### PROBLEM A
Please list every celebrity named in the tattoo blog post below.
### PROBLEM B
Write the next part of the tattoo blog post, starting after its last line.

### PASSAGE FOR REVIEW
-*-*-

Perfect example: this tattoo gone wrong law suit [via NSFW Modblog] where three friends walked into a Morgan Hill, California shop and walked out with massive staph infections. One posted this puss-filled tattoo (below) on HelpMeSue.com, also noting they researched the studio and found it was not yet licensed by the health department. It would have been better, of course, if such research was done prior to dirty tattooing. The image is a reminder to do our homework on the artist and shop opening our skin.
Infection may be common at unlicensed shops but I wouldn't go as far as ex-MTV veejay Jancee Dunn's fear of "rampant hepatitis" -- the argument she gave her over-60 mom who decided to get tattooed. But the super cool mom ignored such drama and gave the best reason for wanting a tattoo -- simply because she liked it:
"I've passed midlife. Your generation thinks every action has to be fueled by some major psychological motive. You know what? I just want some art on my body. And I like ravens."They went to Shotsie's Tattoo in Wayne, NJ, a long time tattoo staple in NJ (fully licensed of course), and the Ink Shrink worked a raven on her wrist, which she loved. The rockin grandma's next plan is to head to Burning Man, and while her daughter remains horrified, I'm inspired. Jancee's book Why Is My Mother Getting a Tattoo?: And Other Questions I Wish I Never Had to Ask is now out.
Ok, now to cleanse that icky tattoo image from ya head, behold the Beckhams:
I just licked my screen. Their Armani ad is hot. Less so, The Beckhams: 10 years of tattoos, Tom Cruise and malnutrition.
Further celeb hotness, Mena Suvari shows off her '13' tattoo.
But I gotta ask, What would prompt someone to get a Lady Gaga tattoo?
In more important news ...

-*-*-

### SOURCE INFORMATION
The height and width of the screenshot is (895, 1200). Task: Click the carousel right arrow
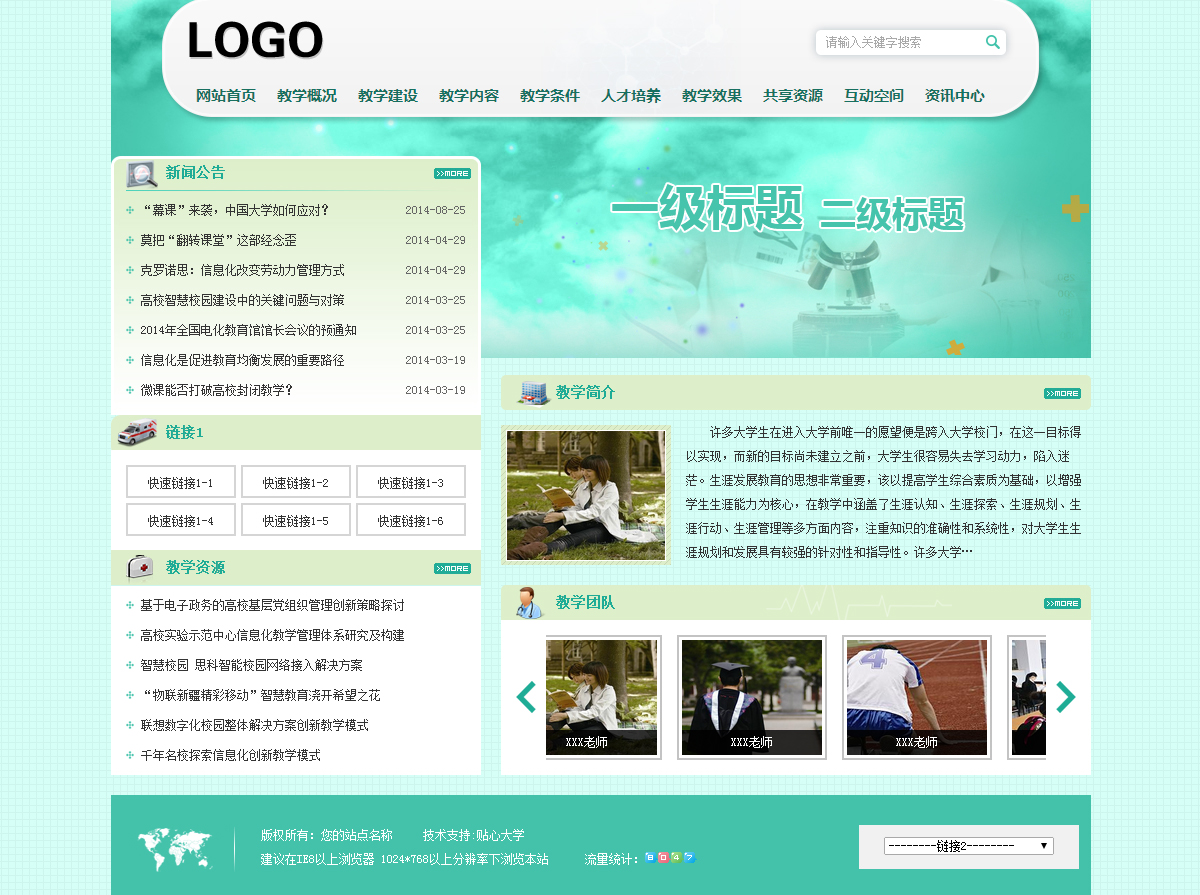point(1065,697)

-*-*-

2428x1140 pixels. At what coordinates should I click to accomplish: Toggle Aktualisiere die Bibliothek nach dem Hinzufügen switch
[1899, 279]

-*-*-

### RESPONSE A
Jancee Dunn, the Beckhams, Tom Cruise, Mena Suvari, Lady Gaga

### RESPONSE B
Quebec Superior Court judge has ruled that a dress code for day care workers forcing employees to cover-up tattoos was in violation of their rights.Supported by the daycare worker union in Quebec, Nadine Bélisle can now show off the snake tattoo on her shoulder blade. The union president said "We agree that if a tattoo is sexist, racist or violent it should be camouflaged. But I don't see how children are going to be traumatized by a flower on someone's ankle." The lawyer for the daycare argued the board put the general ban in place so they did not have to make the decision of what tattoos are deemed suitable. The judge didn't dig that argument and found that the ban "rests on prejudices." The Globe and Mail further quotes the Judge Jean Bouchard:
Another reason to love Canada:
Eric has been getting tattooed for over 20 years but saved room on his upper arm to mark the birth of his beautiful daughter Hayden (both shown right). And as Hayden was born on a full moon, he added one behind her name and above it a rose with a pink diamond in it. Ok everyone, time for a group "aaawww."
Another note to self: add Eric to our growing N+S "objectified tattooed men."
Not to be objectified: This dude with the Stooges backpiece and facial ink!
Perhaps he'll be inducted into Australia MSN's world's worst tattoos hall of shame. A group rivalled by those featured in this blog: Most unfortunate tattoos for a mugshot.